Key Technical Details

  • Embedding dimensions: Common sizes are 384 (lightweight models), 768 (BERT-scale), 1024 (many modern models), and 1536-3072 (large commercial models). Higher dimensions capture more nuance but require more storage and computation. Matryoshka embeddings allow truncation to lower dimensions with graceful degradation.
  • Batch embedding: Embedding large corpora should be done in batches with rate limit management and progress checkpointing. Re-embedding is expensive.
  • Normalization: If using cosine similarity, pre-normalizing vectors to unit length and then using dot product is computationally cheaper.
  • Index build time vs. query time: HNSW indices are slow to build but fast to query. IVF indices are faster to build but slower to query per unit of recall.
  • Hybrid search: Combining dense (embedding) and sparse (BM25/TF-IDF) retrieval with reciprocal rank fusion often outperforms either approach alone.

Common Misconceptions

"All embedding models are roughly the same." Performance varies dramatically across models, tasks, and languages. The MTEB (Massive Text Embedding Benchmark) leaderboard shows significant gaps. Model choice matters.
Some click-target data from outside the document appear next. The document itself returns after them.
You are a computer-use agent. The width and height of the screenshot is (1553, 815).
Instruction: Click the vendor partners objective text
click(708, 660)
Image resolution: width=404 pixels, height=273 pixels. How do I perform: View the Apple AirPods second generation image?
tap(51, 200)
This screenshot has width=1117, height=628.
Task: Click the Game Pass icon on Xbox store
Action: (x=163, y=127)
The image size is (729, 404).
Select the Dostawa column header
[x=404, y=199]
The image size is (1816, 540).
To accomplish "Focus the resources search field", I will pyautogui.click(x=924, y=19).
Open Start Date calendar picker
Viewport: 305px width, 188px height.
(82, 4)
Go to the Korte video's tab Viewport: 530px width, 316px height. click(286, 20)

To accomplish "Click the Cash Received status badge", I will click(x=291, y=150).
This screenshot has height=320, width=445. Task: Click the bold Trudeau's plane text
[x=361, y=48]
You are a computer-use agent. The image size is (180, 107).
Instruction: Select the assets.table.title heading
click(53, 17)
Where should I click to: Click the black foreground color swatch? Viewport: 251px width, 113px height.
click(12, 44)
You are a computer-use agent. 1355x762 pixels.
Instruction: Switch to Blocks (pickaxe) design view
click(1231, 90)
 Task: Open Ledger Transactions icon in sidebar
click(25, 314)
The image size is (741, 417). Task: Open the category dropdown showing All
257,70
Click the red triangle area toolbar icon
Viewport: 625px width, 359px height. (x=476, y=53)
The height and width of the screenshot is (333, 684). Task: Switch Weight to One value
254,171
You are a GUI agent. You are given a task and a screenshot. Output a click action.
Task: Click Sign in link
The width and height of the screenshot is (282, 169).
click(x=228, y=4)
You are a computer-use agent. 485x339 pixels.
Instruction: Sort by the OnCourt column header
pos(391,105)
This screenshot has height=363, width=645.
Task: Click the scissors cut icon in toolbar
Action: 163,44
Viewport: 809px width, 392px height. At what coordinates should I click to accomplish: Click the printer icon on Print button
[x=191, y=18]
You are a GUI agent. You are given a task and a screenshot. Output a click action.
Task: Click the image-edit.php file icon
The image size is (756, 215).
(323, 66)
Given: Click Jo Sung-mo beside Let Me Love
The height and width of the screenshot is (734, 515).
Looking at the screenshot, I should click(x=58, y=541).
"More dimensions always means better quality." Beyond a certain point, additional dimensions add noise rather than signal. A well-trained 768-dimensional model can outperform a poorly trained 3072-dimensional one.

"Vector databases are just for RAG." They are used for recommendation engines, image search (with CLIP embeddings), anomaly detection, near-duplicate detection, and any application requiring similarity matching.

"You need a dedicated vector database." For small-scale applications (under a million vectors), pgvector or even in-memory FAISS can be perfectly adequate. Dedicated vector databases become important at scale or when you need managed infrastructure.

Connections to Other Concepts

  • rag.md: depends entirely on embedding models and vector databases for its retrieval phase.
  • chunking-strategies.md: determine what text gets embedded -- the quality of chunks directly affects embedding quality.
  • tokenization.md: matters because embedding models have their own tokenizers and context windows, separate from the generative LLM.
  • attention-mechanism.md: are the building blocks inside embedding models themselves.
  • supervised-fine-tuning.md: embedding models on domain-specific data (using techniques like contrastive fine-tuning) can dramatically improve retrieval quality for specialized domains.

Further Reading

  • Johnson, J., Douze, M., & Jegou, H. (2019). "Billion-scale similarity search with GPUs." IEEE Transactions on Big Data. The FAISS paper that established foundational ANN techniques.
  • Muennighoff, N. et al. (2023). "MTEB: Massive Text Embedding Benchmark." EACL 2023. The standard benchmark for evaluating embedding models across diverse tasks.
  • Malkov, Y. & Yashunin, D. (2020). "Efficient and Robust Approximate Nearest Neighbor Using Hierarchical Navigable Small World Graphs." IEEE TPAMI. The definitive HNSW paper.